У Башлачева свой культ, и нечего их смешивать. Я могу сказать, почему. У Цоя очень многое зависит от имиджа, а имидж Цоя лег на прекрасную почву, подготовленную китайскими боевыми искусствами и мифологией востока. Цой – поэт пэтэушников в высшем смысле, ничего оскорбительного здесь нет. У пэтэушников своя трагедия в жизни, и может быть, трагедия большая, чем у студентов элитного вуза, просто они не всегда могут о ней рассказать. Цой – минималист, а минималистское искусство, искусство короткой фразы, броского и недоговоренного текста, искусство лозунга («В наших глазах крики вперед»), это всегда интереснее и убедительнее, чем башлачевские лирические стилизации, чем его огромные былины.
Цой прост как крик. И правильно Дидуров много раз подчеркивал, что слова лирического героя Цоя – это «Я – асфальт». Несколько сложнее был Мамонов, который о себе говорил: «Я – серый голубь».
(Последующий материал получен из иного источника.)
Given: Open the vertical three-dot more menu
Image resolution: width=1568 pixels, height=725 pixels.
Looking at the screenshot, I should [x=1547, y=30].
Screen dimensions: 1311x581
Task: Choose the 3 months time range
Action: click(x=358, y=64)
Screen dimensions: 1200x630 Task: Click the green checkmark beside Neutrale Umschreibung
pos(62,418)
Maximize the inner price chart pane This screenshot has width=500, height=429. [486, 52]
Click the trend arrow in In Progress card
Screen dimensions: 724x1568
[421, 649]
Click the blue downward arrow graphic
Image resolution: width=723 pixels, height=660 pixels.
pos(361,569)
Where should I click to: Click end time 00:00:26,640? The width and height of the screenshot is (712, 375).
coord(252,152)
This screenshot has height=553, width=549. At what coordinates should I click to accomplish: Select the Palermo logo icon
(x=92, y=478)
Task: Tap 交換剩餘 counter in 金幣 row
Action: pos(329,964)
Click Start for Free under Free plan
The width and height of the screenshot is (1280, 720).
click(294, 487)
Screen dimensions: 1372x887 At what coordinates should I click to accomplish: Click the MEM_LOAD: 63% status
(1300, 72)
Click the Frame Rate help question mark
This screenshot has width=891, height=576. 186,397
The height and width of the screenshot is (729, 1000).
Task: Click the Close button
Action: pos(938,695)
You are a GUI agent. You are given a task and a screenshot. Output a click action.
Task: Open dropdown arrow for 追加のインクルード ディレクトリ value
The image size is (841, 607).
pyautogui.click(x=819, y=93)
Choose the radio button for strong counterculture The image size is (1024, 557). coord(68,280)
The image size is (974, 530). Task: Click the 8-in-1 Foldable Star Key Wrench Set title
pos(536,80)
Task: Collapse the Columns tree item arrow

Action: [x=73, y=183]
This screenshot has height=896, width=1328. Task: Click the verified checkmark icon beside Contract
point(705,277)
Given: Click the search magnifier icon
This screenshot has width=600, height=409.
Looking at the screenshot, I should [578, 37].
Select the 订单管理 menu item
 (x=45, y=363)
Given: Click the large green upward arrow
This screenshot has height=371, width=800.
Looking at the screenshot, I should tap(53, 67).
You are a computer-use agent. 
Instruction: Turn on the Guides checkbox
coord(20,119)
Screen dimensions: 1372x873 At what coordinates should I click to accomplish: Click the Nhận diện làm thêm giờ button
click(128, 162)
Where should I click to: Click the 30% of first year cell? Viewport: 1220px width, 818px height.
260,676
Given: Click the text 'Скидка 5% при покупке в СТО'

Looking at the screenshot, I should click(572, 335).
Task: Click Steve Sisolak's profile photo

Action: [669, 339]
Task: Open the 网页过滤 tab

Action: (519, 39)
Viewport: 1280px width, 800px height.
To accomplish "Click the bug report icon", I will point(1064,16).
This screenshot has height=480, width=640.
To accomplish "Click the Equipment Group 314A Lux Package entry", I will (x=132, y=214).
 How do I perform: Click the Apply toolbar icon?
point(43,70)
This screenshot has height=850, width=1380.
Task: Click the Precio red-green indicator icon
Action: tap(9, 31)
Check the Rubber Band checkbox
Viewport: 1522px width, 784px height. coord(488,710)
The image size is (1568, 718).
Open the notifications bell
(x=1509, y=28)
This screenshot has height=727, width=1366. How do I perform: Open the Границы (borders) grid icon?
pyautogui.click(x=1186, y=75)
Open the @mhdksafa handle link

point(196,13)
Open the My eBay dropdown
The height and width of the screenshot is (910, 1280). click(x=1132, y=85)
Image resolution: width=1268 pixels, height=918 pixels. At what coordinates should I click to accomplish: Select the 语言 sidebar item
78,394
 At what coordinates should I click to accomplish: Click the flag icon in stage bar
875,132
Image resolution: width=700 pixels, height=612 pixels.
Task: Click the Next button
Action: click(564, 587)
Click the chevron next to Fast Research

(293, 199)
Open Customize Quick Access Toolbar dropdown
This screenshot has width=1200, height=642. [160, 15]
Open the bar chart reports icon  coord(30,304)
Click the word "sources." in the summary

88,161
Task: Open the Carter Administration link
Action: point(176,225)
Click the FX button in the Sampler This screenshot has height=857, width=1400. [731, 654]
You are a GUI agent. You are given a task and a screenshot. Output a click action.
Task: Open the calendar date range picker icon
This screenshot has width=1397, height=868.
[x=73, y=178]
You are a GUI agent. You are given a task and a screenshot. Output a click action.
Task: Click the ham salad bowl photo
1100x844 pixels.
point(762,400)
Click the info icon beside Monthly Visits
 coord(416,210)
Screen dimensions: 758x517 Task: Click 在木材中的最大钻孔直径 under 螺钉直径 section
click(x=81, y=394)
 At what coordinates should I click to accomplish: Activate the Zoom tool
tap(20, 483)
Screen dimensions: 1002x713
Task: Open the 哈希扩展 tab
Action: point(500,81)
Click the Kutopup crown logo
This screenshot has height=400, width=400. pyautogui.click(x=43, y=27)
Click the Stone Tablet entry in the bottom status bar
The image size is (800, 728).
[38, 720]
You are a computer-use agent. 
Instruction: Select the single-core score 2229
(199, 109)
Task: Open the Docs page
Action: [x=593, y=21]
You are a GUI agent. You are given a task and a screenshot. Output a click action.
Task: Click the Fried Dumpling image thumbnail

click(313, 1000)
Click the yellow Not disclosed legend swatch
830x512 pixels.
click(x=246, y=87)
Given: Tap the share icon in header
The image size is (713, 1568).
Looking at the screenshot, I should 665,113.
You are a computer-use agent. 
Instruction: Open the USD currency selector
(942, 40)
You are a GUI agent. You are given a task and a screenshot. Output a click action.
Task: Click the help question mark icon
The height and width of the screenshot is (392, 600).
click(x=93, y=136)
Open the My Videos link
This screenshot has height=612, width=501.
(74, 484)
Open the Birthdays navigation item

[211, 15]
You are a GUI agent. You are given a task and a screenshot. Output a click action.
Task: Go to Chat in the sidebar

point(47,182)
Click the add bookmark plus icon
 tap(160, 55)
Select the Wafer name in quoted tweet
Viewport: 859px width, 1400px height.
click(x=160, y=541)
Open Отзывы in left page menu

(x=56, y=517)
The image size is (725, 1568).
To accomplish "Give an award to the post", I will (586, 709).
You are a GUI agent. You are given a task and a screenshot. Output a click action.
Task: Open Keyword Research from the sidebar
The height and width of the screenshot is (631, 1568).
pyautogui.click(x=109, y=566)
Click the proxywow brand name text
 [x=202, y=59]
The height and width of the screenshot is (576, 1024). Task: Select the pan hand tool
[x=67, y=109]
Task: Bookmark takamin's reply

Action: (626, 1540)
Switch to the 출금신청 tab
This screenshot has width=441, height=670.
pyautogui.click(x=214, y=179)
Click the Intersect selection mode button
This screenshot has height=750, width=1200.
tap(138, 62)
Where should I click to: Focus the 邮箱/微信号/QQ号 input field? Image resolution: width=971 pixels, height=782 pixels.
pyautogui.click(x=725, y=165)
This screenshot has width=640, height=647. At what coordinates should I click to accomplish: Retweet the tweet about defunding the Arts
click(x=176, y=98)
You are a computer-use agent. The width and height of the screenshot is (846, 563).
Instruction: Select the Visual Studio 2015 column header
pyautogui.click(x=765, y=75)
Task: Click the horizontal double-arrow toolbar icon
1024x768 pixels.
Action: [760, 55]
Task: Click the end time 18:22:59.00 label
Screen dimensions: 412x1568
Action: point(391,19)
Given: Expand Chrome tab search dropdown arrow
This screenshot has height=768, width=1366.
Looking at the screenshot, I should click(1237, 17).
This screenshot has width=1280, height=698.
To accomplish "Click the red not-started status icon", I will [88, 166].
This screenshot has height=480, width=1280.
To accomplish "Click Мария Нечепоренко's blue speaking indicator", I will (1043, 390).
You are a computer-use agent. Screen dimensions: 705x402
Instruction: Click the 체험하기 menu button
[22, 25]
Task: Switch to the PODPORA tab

Это именно изгой города, это грязный, заплеванный, серый асфальт, который, однако, абсолютно бессмертен, а когда надо, то и спасителен, на котором можно стоять. Серый голубь – да, он гость помоек, да он презираем всеми, но «я умею летать». Вот эта лирика городских окраин, лирика маргиналов. Дело в том, что Цой очень остро почувствовал: правда – за маргиналами, за изгоями. Ну и у Цоя бывает временами совершенно пронзительная нежность. Его лаконичность бывает точнее, чем любое размазывание манной каши, чем любая лирика. Это, мне кажется, очень важная особенность поэтики Цоя, которая обеспечила ему посмертную славу.